Media blackout: It’s not just the NSA sneaking things our a PR backdoor, but the entire government has voted on and passed legislation within the past two weeks that has drastically increased the Federal Government’s online surveillance and data retention practices.

Saturday, December 27, 2014
By Paul Martin

Investmentwatchblog.com
December 27th, 2014

The NSA quietly dropped 12 years worth of internal reports on Christmas Eve, including reports that were illegally withheld and the subject of a FOIA lawsuit in 2009.
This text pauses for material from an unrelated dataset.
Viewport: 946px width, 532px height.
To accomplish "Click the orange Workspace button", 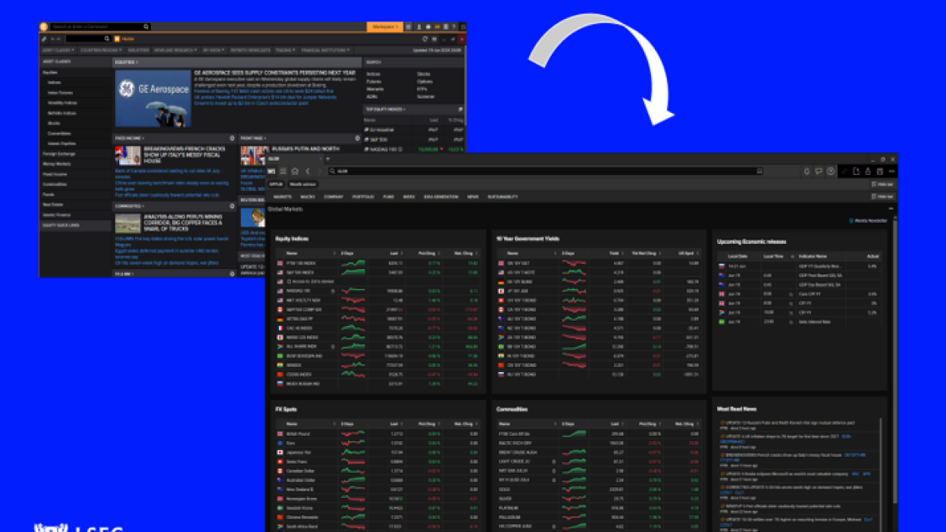I will [384, 27].
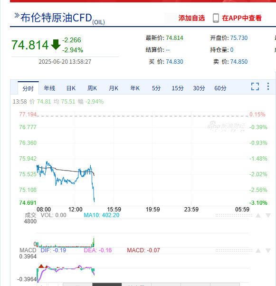Select the 分时 tab
The height and width of the screenshot is (286, 276).
(28, 88)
NSA Reports to the President’s Intelligence Oversight Board (IOB)
Executive Summary

Following a classification review, the National Security Agency (NSA) is releasing in redacted form NSA reports to the President’s Intelligence Oversight Board (IOB). The release includes quarterly reports submitted from the fourth quarter of 2001 to the second quarter of 2013. The materials also include four annual reports (2007, 2008, 2009, 2010) which are consolidations of the relevant quarterly reports.

Executive Order 12333, as amended, requires Intelligence Community elements to report to the IOB, in a manner consistent with Executive Order 13462, as amended, intelligence activities they have reason to believe may be unlawful or contrary to Executive Order or Presidential Directive. These reports are also provided to the Office of the Director of National Intelligence. In general, each NSA report contains similar categories of information, including an overview of recent oversight activities conducted by NSA’s Office of the Inspector General and the Office of the General Counsel; signals intelligence activities affecting certain protected categories; and descriptions of specific incidents which may have been unlawful or contrary to applicable policies. The vast majority of compliance incidents involve unintentional technical or human error. In the very few cases that involve the intentional misuse of a signals intelligence system, a thorough investigation is completed, the results are reported to the IOB and the Department of Justice as required, and appropriate disciplinary or administrative action is taken (a publicly available letter from NSA’s Inspector General to Senator Charles E. Grassley on September 11, 2013, discussed twelve instances of intentional misuse that occurred between January 1, 2003 and September 11, 2013).

NSA goes to great lengths to ensure compliance with the Constitution, laws and regulations. As conveyed in the released materials, an array of technical and human-based checks attempt to identify and correct errors, some amount of which occur naturally in any large, complex system. Nevertheless, as the IOB reports make clear, NSA takes even unintentional errors seriously and institutes corrective action, typically involving at a minimum a combination of training and technical measures designed to prevent recurrences. Data incorrectly acquired is almost always deleted, referred to as the “purge” process.